### Fragmento proporcionado

#####

VALÈNCIA. Pegajoso. Ese es el adjetivo que se desprende de la obra European Dark Room #4, firmada por la artista navarra Greta Alfaro (Pamplona, 1977). Recientemente galardonada con el Premi Col·lecció Cañada Blanch, la pieza presenta una sobria oficina que ostenta un halo sobrenatural que sobrecoge e intriga a partes iguales. Paredes, mobiliario y objetos aparecen derretidos, impregnados por una sustancia a medio camino entre el tabaco y el chocolate. El público desconoce exactamente lo que sucede en la fantasmal estancia, pero es fácil intuir que encierra un misterio.

#####

### Información suministrada
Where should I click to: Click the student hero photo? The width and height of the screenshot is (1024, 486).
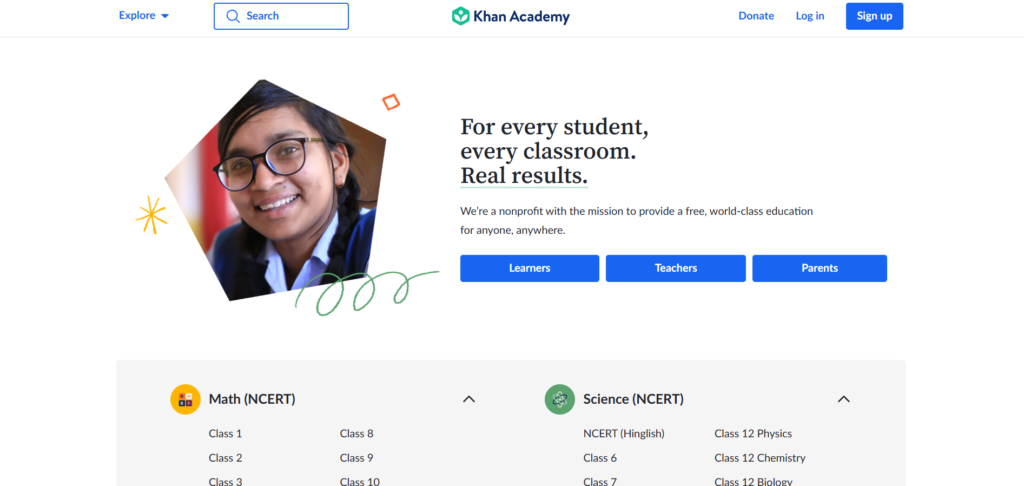point(280,190)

#####

### Tareas requeridas
**1.** Según el fragmento, ¿qué premio recibió recientemente la obra European Dark Room #4?
**2.** Devuelve sin cambios todo lo que va en el fragmento desde "VALÈNCIA. Pegajoso. Ese" hasta "encierra un misterio.".
Las líneas son un material aparte, independiente del fragmento.

### Lista de respuestas
**1.** El Premi Col·lecció Cañada Blanch.

**2.**
VALÈNCIA. Pegajoso. Ese es el adjetivo que se desprende de la obra European Dark Room #4, firmada por la artista navarra Greta Alfaro (Pamplona, 1977). Recientemente galardonada con el Premi Col·lecció Cañada Blanch, la pieza presenta una sobria oficina que ostenta un halo sobrenatural que sobrecoge e intriga a partes iguales. Paredes, mobiliario y objetos aparecen derretidos, impregnados por una sustancia a medio camino entre el tabaco y el chocolate. El público desconoce exactamente lo que sucede en la fantasmal estancia, pero es fácil intuir que encierra un misterio.